Trinity RNAseq assembly software running on RCAC Clusters

October 29, 2012 12:00am - December 31, 2012 11:59pm EST
Announcements

Trinity RNAseq assembly on the RCAC Clusters Trinity on the RCAC clusters.

Trinity is a software package for reconstructing genetic sequences from RNA transcripts. It runs well on RCAC cluster nodes, with some consideration for the specific challenges it presents, due to its fairly high memory requirements, and its dependence on a very large number of intermediate files created during its operation. This document represents our suggestions for making best use of the RCAC resources while running Trinity and is presented as two separate Standard Operating Procedure (SOP) checklists.

Trinity runs on a single working node, but makes good use of threading within the node; the Hansen and Rossmann clusters, with 48 or 24 processor cores per node respectively, are good choices. The Carter cluster has faster processors, but offers fewer cores per node (16); it may offer better overall performance for some data sets, but we don't yet have statistics from testing to guide that decision. For any of the clusters, you should use a work queue that has access to nodes with at least 128 GB of RAM.

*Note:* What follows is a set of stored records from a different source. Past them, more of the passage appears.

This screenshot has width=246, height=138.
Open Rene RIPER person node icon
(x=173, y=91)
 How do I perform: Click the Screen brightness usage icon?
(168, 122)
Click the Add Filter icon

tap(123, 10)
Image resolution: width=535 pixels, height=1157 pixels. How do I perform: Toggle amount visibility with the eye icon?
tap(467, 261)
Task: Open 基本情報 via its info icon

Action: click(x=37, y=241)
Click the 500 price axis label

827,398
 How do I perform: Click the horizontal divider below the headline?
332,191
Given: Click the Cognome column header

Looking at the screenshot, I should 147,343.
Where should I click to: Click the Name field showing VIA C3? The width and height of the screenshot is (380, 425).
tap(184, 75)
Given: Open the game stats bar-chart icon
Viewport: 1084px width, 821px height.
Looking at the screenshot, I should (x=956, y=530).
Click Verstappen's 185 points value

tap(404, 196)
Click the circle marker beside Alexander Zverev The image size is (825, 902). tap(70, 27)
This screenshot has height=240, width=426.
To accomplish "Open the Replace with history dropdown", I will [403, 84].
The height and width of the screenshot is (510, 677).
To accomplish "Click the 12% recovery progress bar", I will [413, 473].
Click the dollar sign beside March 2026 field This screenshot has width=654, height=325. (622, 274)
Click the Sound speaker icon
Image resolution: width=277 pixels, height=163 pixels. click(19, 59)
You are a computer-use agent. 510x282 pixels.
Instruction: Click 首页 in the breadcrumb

Trinity can be used in two modes that require some preliminary setup at RCAC – using the Lustre scratch space for output, or using a working node's local disk drive for output, and collecting the relevant files after the run. Each mode has some caveats. Using Lustre generates a load on the underlying file system that may have an impact on other users, but maintains the intermediate files between runs, and allows for Trinity's internal checkpointing to resume operation in the event of a program failure. Using the internal disk does not impact other system users, but files are deleted between runs, so other means must be used to maintain checkpointability. Our suggestion for this case is to run the program interactively, as detailed in the second suggested SOP.

Suggested SOPs for Trinity on RCAC Clusters

SOP for Trinity Using the Lustre filesystem

Ensure you have sufficient quota for running Trinity. Because of the high number of files produced, you will need to request a quota increase specifically for running Trinity. This can be done in an email to rcac-help@purdue.edu. Make sure you specifically mention 'Trinity' as the reason for your quota request.
Create a subdirectory in you Lustre scratch space to use for Trinity output, and configure it for handling small files. By default, files are striped across multiple locations in the Lustre filesystem. This becomes wasteful for Trinity, which writes large numbers of files that are too small to benefit from this striping. You can set the striping for specific files or directories in your scratch space; if you set the striping for a directory, all it's subdirectories and files will inherit the new value. For Trinity, the optimum stripe value is 1, and is changed with the "lfs setstripe" command.

For example:

"cd $RCAC_SCRATCH" "mkdir trinity-out" "lfs setstripe -c 1 trinity-out"

Now $RCAC_SCRATCH/trinity-out is configured to handle Trinity's workload.

In your submission file for Trinity, add the PBS directive “#PBS -l software=trinity” (see sample submission file below)
In your submission file, request exclusive access to one node by requesting all the cores on the node. On Hansen the directive would be “#PBS -l nodes=1:ppn=48”. On Rossmann, the directive would be “#PBS -l nodes=1:ppn=24”. In general, find the number of cores per node that your work queue has access to, and use that number in the “ppn=” option to the directive.
In your submission file, load the Bioinformatics modules with the line “module use /apps/group/bioinformatics/modules” Note – this is not a PBS directive, so it doesn't get the "#PBS" prefix. Also load the Trinity-specific module with the line “module load trinity”
Within the submission file, specify the directory you configured in setp 2. as the Trinity output parameter: “Trinity.pl … --output $RCAC_SCRATCH/trinity-out” for example. The actual directory name for output is up to you.

When Trinity completes its operation, the output directory will contain the final “Trinity.fasta” result file, as well as all the intermediate files necessary to produce it. If you want to save the complete directory tree, you can use the “tar” and “hsi” commands to save the entire output set to your Fortress account. For example, if your output directory is called “trinity-out”, and you want to save it to a file called “trinity-run-1”, you would use “cd” to go to the trinity-out directory, then use the command:

“tar -cf - . | hsi put - : trinity-run-1"

In this command, the "." character in the tar command represents the current directory, and is the directory that will be archived. The ":" in the hsi command means the following name will be used for the file on the Fortress system.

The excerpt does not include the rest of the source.